Historic Timeline
...Events in Hollywood and the Global Motion Picture Industry

This chronology presents a handful of rich historical facts pertaining to Hollywood, the invention of filmmaking rooted in ancient times, the global film industry and the evolution of entertainment technology. Long before motion pictures as "film", there were motion pictures in the form of animation. Image animation had existed since at least 180AD, but it seems to have taken root and become the inspiration for cinematography in the early 1800s, mostly in Belgium and France. The concept of Hollywood as a town began to become a reality in 1887, not yet aware of anything pertaining to film. If the film industry has an exact beginning, it would probably be the very next year, 1888 when Louis Le Prince invented a motion picture camera, preceding the systems of Thomas Edison and the Lumière brothers. Edison, with patents on motion picture technology, was financing many films by the late 1800s as well. By 1906, Los Angeles was attracting its very first filmmakers. By 1909, the city had its first studio. And many followed. Then, the industry began to center itself in Hollywood. The rest is history. You can enjoy this history much deeper by going to our Wikipedia Links page. Our chronology begins with the primitive animation that would evolve into motion picture photography.
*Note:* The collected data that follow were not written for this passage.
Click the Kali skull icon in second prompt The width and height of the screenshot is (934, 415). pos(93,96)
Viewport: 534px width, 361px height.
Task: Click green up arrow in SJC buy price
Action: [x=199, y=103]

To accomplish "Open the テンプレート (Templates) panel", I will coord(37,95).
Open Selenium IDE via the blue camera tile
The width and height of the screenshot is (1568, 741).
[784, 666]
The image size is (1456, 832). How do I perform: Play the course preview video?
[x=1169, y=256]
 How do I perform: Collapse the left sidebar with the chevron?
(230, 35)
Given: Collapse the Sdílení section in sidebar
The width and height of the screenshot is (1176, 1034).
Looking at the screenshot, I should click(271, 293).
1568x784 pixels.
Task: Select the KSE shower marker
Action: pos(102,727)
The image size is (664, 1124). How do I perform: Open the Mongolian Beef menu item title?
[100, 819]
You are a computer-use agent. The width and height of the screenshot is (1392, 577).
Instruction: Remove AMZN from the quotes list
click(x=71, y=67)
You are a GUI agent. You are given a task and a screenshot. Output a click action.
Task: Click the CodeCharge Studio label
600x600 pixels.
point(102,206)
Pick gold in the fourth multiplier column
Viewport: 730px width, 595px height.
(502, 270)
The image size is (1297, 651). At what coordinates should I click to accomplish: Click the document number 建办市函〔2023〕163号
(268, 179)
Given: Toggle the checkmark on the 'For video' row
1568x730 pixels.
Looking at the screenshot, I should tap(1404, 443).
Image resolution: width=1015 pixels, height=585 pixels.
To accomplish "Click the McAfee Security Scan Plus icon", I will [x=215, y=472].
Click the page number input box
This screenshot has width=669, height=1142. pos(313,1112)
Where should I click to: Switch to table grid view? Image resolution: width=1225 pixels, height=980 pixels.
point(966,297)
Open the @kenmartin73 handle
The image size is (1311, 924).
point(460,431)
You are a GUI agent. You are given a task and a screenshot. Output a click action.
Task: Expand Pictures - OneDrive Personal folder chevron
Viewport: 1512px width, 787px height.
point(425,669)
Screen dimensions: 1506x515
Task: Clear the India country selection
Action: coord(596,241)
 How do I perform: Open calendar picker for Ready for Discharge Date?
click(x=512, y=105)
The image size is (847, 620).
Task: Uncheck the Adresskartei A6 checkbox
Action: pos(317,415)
  • circa 300 BC - Greek "father of geometry" Euclid, from Alexandria, Egypt, began to recognize "persistence of motion" an optical principle (or illusion).

  • circa 180 AD - Inventor Ting Huan invents the earliest zoetrope, aka "wheel of life" in China. The device sits over a lamp and turns as it is driven by convection. Vanes consisting of painted transluscent panels on the turning device would create a motion picture. The device was called "The Pipe Which Makes Fantasies Appear". It would not actually be known by the term zoetrope until the 1860s.

  • 1832 - Joseph Plateau of Belgium invents the phenakistoscope, aka "stroboscope". This was the culmination of work beginning in 1829 when he submitted a doctoral thesis pertaining to optical theories such as persistence of motion. His work is attributed as fundamental inspiration to the later development of cinema and its inventions. But he paid a horrible price for his ingenious discoveries. In an experiment, he stared into the sun for 25 seconds, leading to permanent blindness.

  • 1834 - British mathematician William George Horner invents the Daedalum, an updated zoetrope comprized of a cylinder with internal painted images and viewing slits on the sides, and turning on a vertical axis. By the 1860s, the device is popularized. It became known as the zoetrope in America.

  • 1868 September - John Barnes Linnet patents the first flip book, calling it a kineograph (moving picture).

  • 1886 - The "father of Hollywood", Hobart Johnstone "HJ" Whitley is generally credited as coining the town name "Hollywood" while on honeymoon with his wife Gigi. The legend is subject to variations. The term referred to Whitley's real estate development plans in conjunction with a large purchase of ranch land to create the town. Word of Whitley's plan got out to land speculators. At least one of them, farmer Harvey H. Wilcox, jumped the gun in 1887, filing to subdivide his own farmland ahead of Whitley, who would then subdivide his adjacent land. The town began to sprout in that year. Previously it had been a sparsely populated agricultural valley.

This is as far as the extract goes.